Abstract: Early Evidence of the Influence of Extending Foster Care to Young Adults on Exits to Legal Permanency (Society for Social Work and Research 20th Annual Conference - Grand Challenges for Social Work: Setting a Research Agenda for the Future)

Early Evidence of the Influence of Extending Foster Care to Young Adults on Exits to Legal Permanency

Schedule:
Friday, January 15, 2016: 9:30 AM
Ballroom Level-Renaissance Ballroom West Salon A (Renaissance Washington, DC Downtown Hotel)
* noted as presenting author
Mark E. Courtney, PhD, Professor, University of Chicago, Chicago, IL
Nathanael Okpych, MSW, Doctoral Student, University of Chicago, Chicago, IL
Background: Concern has been raised about potentially negative effects of extending foster care to age 21 on older youths’ exits from care to family reunification, adoption and guardianship, commonly referred to as legal permanency (Courtney, Dworsky, and Napolitano, 2013). Some observers argue that extending foster care to young adults may lead social workers and courts to view the achievement of legally-permanent placements with less urgency. Others speculate that individuals may be more reluctant to adopt or assume guardianship of older adolescents if that might lead to a loss of benefits for the young person. This study examines the relationship between extended foster care and older adolescents’ exits from care in California. 

Methods: Using administrative records from California’s child welfare system, we identified 21,884 youth who were in care at age 17 on January 1st of 2010, 2011, 2012, and 2013, respectively. Youth who remained in care on their 18th birthday were coded as “still in care” while exits from care included reunification with family, adoption, legal guardianship, emancipation, runaway, and “other” exits. We compared the exits of youth who were 17 and in care on January 1st of 2010 and 2011, the two years immediately preceding the change in the law, to those of youth in care at 17 on January 1st of 2012 and 2013, the first two years that the law was in effect, through the youth’s 18 birthday. We also estimated logistic regression models of change in exits over time, controlling for selected characteristics of youth and their experiences in care.

Results:  Youth in the extended-care era (81.96%) were more likely than youth from the earlier period (71.42%) to remain in care to 18 (p < .001). Youth were much less likely to exit to emancipation prior to age 18 in the extended care era (.93%) than before (7.52%) (p < .001). Runaway and exits we categorized as “other” also declined markedly, going from 6.96% of all exits prior to the change in the law to 4.12% afterwards (p < .05). There were no statistically-significant changes over time in the rates of adoption and guardianship for these older youth (about 3% of all exits), but the percentage of youth exiting to reunification prior to age 18 declined slightly from 11.01% prior to the law to 10.01% after the law went into effect (p < .05).
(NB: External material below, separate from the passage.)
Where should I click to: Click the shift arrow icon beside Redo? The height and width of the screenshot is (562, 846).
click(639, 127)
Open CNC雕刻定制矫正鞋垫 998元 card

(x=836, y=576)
Logistic regression controlling for youth gender, race/ethnicity, time in care, episodes in care, number of placements, primary placement, and the urbanicity of the youths’ placing county, found the same relationship between extended care and exits as found through descriptive analyses.

Conclusions: Early evidence suggests that youth approaching the age of majority in care are more likely to remain in care past their 18th birthday when child welfare policy makes that option available. However, the exits that are most affected by this are legal emancipation (i.e. becoming legally independent prior to age18), running away from care, or experiencing other generally undesirable exits that do not constitute legal permanency, rather than exits to permanency.